=== EXCERPT ===
---+---

If Vaishali asks any questions about their domestic situation, Kumar puts her down so she will feel ignorant and shut up. He cuts her off from any other Indian people in the area, and he is her only source of information. She loses her confidence, she feels stupid and disgraced, and she has no one other than Kumar. When she does a runner to Paris by herself, Kumar drags her home and burns her hand on a hotplate as punishment. It’s quite sad that Lucy tries to comfort her ill ‘sister-in-law’ when she is unwittingly part of the problem. Jayaprada does a great job of showing the changing emotions and moods of the abused wife. She really likes Kumar and her marriage when he is in a good mood, and Vaishali seems to excuse his early outbursts by blaming herself or thinks it is just because he is tired or stressed. Her growing realisation that she is in trouble and that her marriage is a sham is sad to watch.

Kumar does spend quite a lot of time with Vaishali (he doesn’t have a job as such) and seems affectionate and caring. They do the tourist thing around Paris, enjoying the sights and making fun of some fashionable locals. How he thinks he can keep hiding the truth is beyond me.  Kumar justifies and rationalises – he sees no reason why he can’t have it all, and no compunction about hurting either of the women.  He has an impulsive warmth which can be appealing, but that can swiftly turn to rage and brutality. His behaviour escalates from verbal nagging and bullying to physically attacking Vaishali.

---+---

=== PROVIDED MATERIAL ===
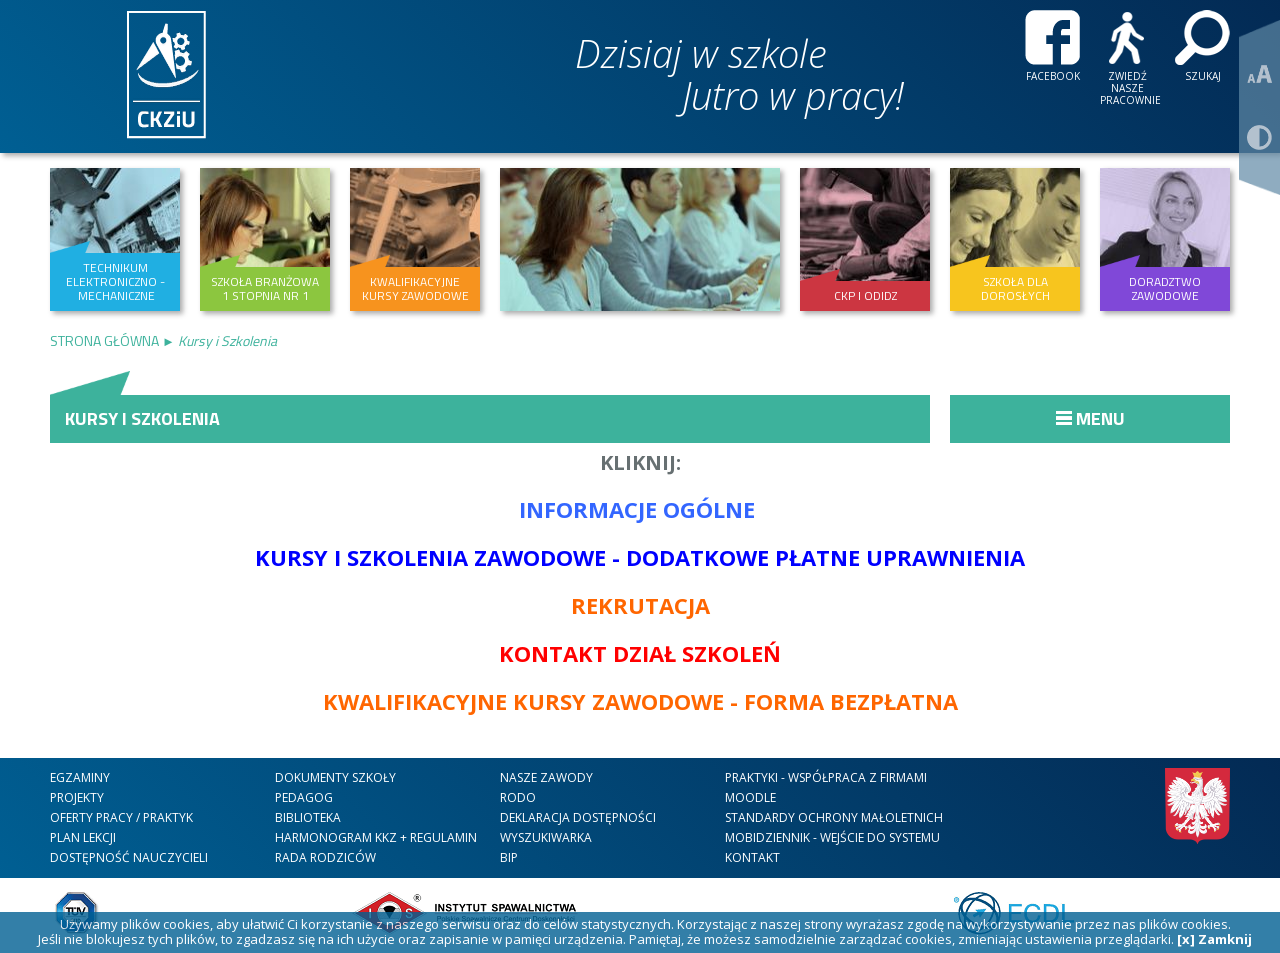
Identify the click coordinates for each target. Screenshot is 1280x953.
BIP (509, 857)
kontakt (752, 857)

---+---

=== THE PROBLEM ===
Reproduce word for word the part of the excerpt about Kumar and Vaishali that begins with the words containing "Kumar does spend" and ends with "physically attacking Vaishali.".

=== EXERCISE OUTPUT ===
Kumar does spend quite a lot of time with Vaishali (he doesn’t have a job as such) and seems affectionate and caring. They do the tourist thing around Paris, enjoying the sights and making fun of some fashionable locals. How he thinks he can keep hiding the truth is beyond me.  Kumar justifies and rationalises – he sees no reason why he can’t have it all, and no compunction about hurting either of the women.  He has an impulsive warmth which can be appealing, but that can swiftly turn to rage and brutality. His behaviour escalates from verbal nagging and bullying to physically attacking Vaishali.